Answer these questions about the blog post below, numbering each answer to match.
1. What date appears at the top of the post?
2. Which Led Zeppelin records does the writer report listening to over the last week?
3. Which song is named in connection with Plant's cries of passion?

**ARTICLE**

####################

25 May 2010

Zep, Czech Bodybuilders and Me


In the last week, I've listened to the first four Led Zeppelin records. Sometimes, you simply have to let the past roll around your head, even if you are in the gym while nordic cyber-creatures strut heavily and aggressively by with their Czech high cheek bones and transparent white tank tops with black sports bras gently holding bouncing breasts of steel and green spandex pants accentuating Valentine's Day field hockey buttocks as you pump your sparrow legs on a simulated cross-country ski machine while Nancy Grace's giant head scrunches up bigger and uglier and more evil than Hades on the hanging flat screen and giant black men threaten great violence against one another over touch fouls while Asian girls glisten on sleek new dark treadmills and Plant's cries of passion on "Whole Lotta Love" Pong between your ears, and you remember why Damone gave Ratner that advice- Zeppelin is naughty sex music for teenagers.

####################

**DATASET EXCERPT**

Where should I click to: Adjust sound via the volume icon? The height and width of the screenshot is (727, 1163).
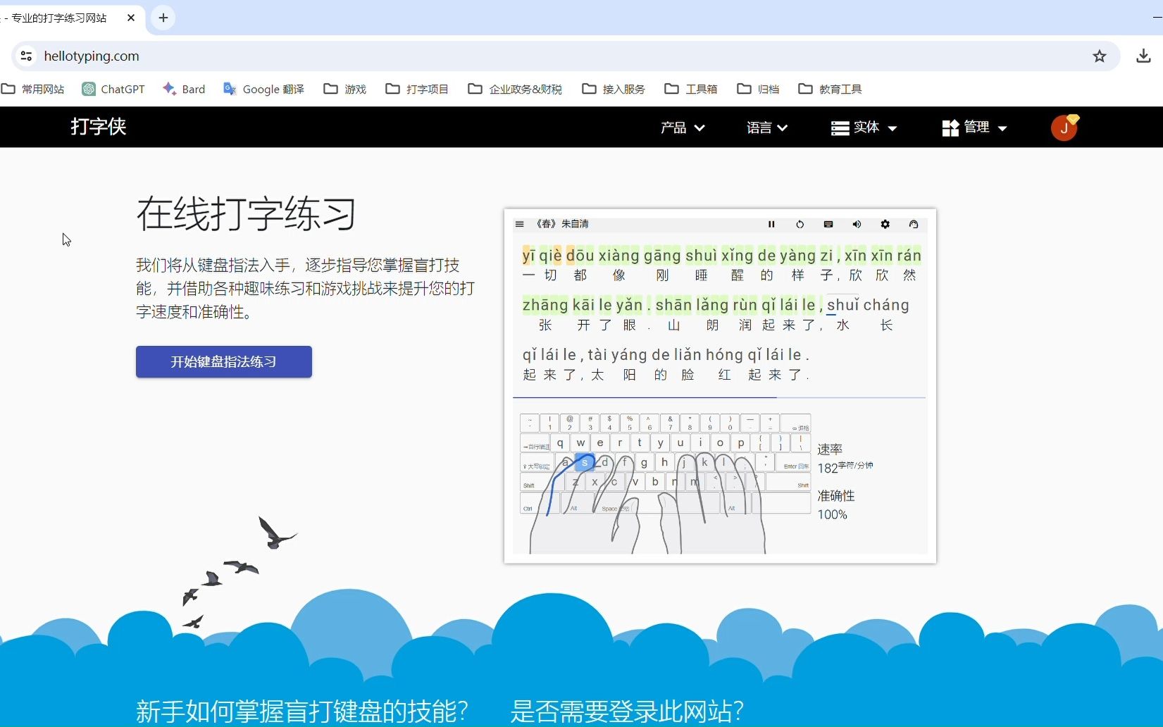[x=856, y=224]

####################

**WRITTEN REPLY**
1. 25 May 2010
2. The first four Led Zeppelin records
3. "Whole Lotta Love"